··· EXCERPT PROVIDED
Before proposing requirements, FERC takes a trip down the memory lane to FERC Order 2003, where it didn’t foresee hybrid resources (energy storage co-located at solar interconnection) taking up much space in current interconnection queues.
FERC proposes to record co-located resources within Large Generator Interconnection Procedures. FERC proposes that transmission providers must allow multiple resources to co-locate at a shared site behind a single point for interconnection and share a single interconnection request. But FERC doesn’t guide transmission providers on what to do with current hybrid resources in the queue.
In addition to defining co-located resources and their ability to share an interconnection request, FERC’s proposal modifies the definition of site control to allow interconnection customers to demonstrate shared land-use for generating facilities that include more than one resource. FERC also proposed that co-located resource are responsible for ensuring that there are no voltage variations among the technologies.
2. Revisions to the material modification procedure
FERC learned from the ISO reports submitted as part the hybrid resource proceeding that PJM considers any addition of an electric storage resource at a solar connection to be a material modifiion.
In contrast, CAISO doesn’t consider it a material modification because any transmission congestion resulting from energy storage injection is considered “non-material” if it doesn’t change the requested interconnection service level.
So, FERC’s proposal requires transmission providers to evaluate the proposed addition of a generating facility to an interconnection request as long as the interconnection customer does not request a change to the originally requested interconnection service level. FERC stated that a transmission provider cannot automatically consider such a request a material change.
FERC is also seeking comments on whether a complete interconnection service study should be conducted in cases where a generator does no alter the final interconnection level. FERC also wants to know what storage does to alter the electrical characteristics of interconnection requests.
······
GIVEN PROBLEM 1
Rewrite the passage on FERC's interconnection proposal starting at "In addition to" and ending at "among the technologies.", swapping "interconnection customers" for "project developers".
GIVEN PROBLEM 2
Extend the passage on FERC's interconnection proposal by writing what comes after its final sentence.
The data given next is separate material with no link to the passage on FERC's interconnection proposal.
··· SUPPLIED DATA
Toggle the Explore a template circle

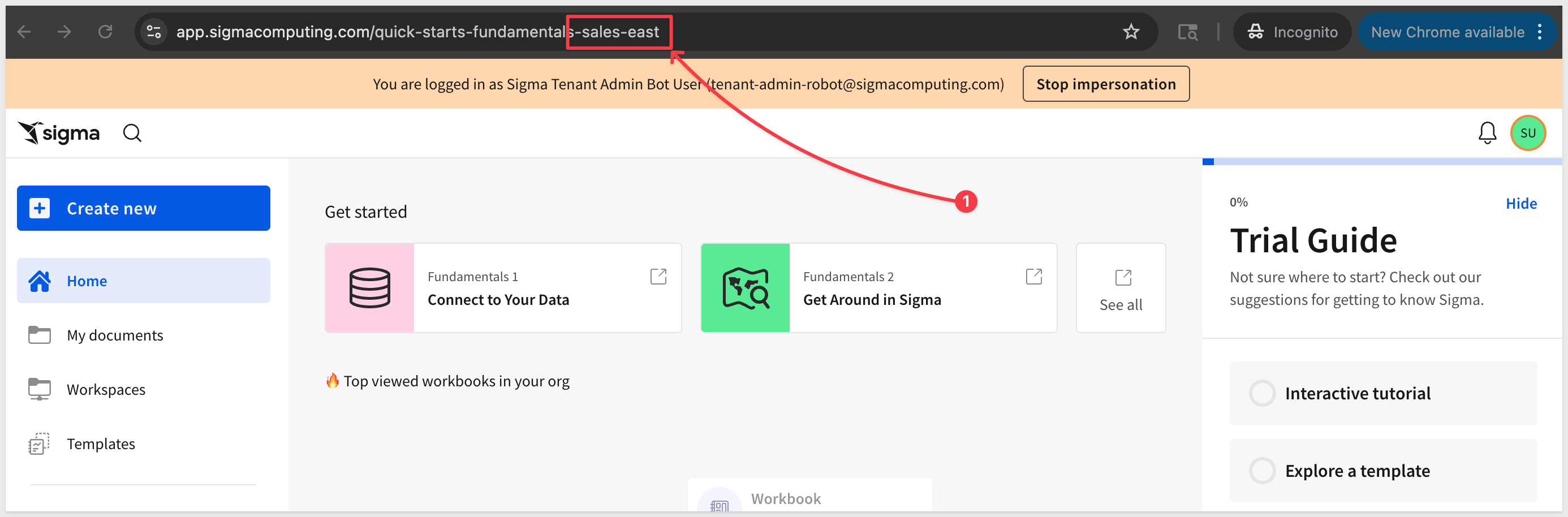coord(1262,471)
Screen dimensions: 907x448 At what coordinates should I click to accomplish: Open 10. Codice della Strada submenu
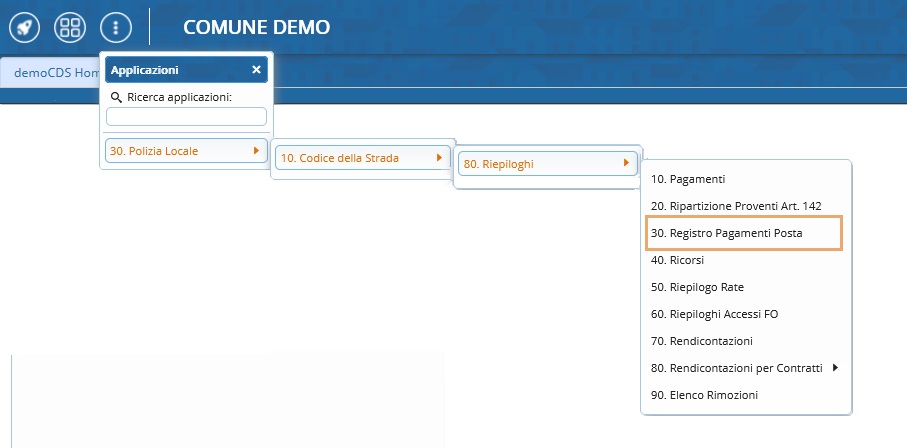point(350,158)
······
RESPONSE 1
In addition to defining co-located resources and their ability to share an interconnection request, FERC’s proposal modifies the definition of site control to allow project developers to demonstrate shared land-use for generating facilities that include more than one resource. FERC also proposed that co-located resource are responsible for ensuring that there are no voltage variations among the technologies.

RESPONSE 2
3. Access to surplus interconnection services
FERC defines surplus interconnection service as “any unneeded portion of Interconnection Service established in a Large Generator Interconnection Agreement, such that if Surplus Interconnection Service is utilized the total amount of Interconnection Service at the Point of Interconnection would remain the same.”
MISO has received fourteen surplus interconnection requests this year. All of them add storage to existing interconnection requests for solar and wind.
FERC required transmission companies to allow interconnection customers access to the surplus interconnection service process after the original customer has filed an LGIA or when the file of an unexecuted LGIA is made. FERC lifted the restriction that only commercially operated interconnection customers could have access to surplus interconnection capacity.
4. Operating assumptions
FERC suggested that hybrid project operating assumptions should be based on worst-case assumptions. This would include the assumption that electric storage resources will charge during peak loads and then discharge when the load is lighter. FERC was concerned that these worst-case operating assumptions could result in expensive network upgrades during interconnection studies.
FERC referenced Hybrid Resources Coalition and Pine Gates’s comments in modeling hybrid resources. FERC was also sold on Enel’s comments about “fuel-based dispatch” – solar would produce more in the summer, the wind would produce more in the winter, and if both were studied for peak output, then a network upgrade would be triggered. But if solar peak output was only considered for summer months and wind output was only considered for winter months – it would not create the need for that expensive network upgrade. This dispatch is used by both MISO (and PJM) according to FERC.
FERC proposes that transmission providers be required to use operating assumptions for interconnection studies which reflect the proposed operation or co-located resources containing an electric Storage Resource (including hybrids) at the request of interconnection customers.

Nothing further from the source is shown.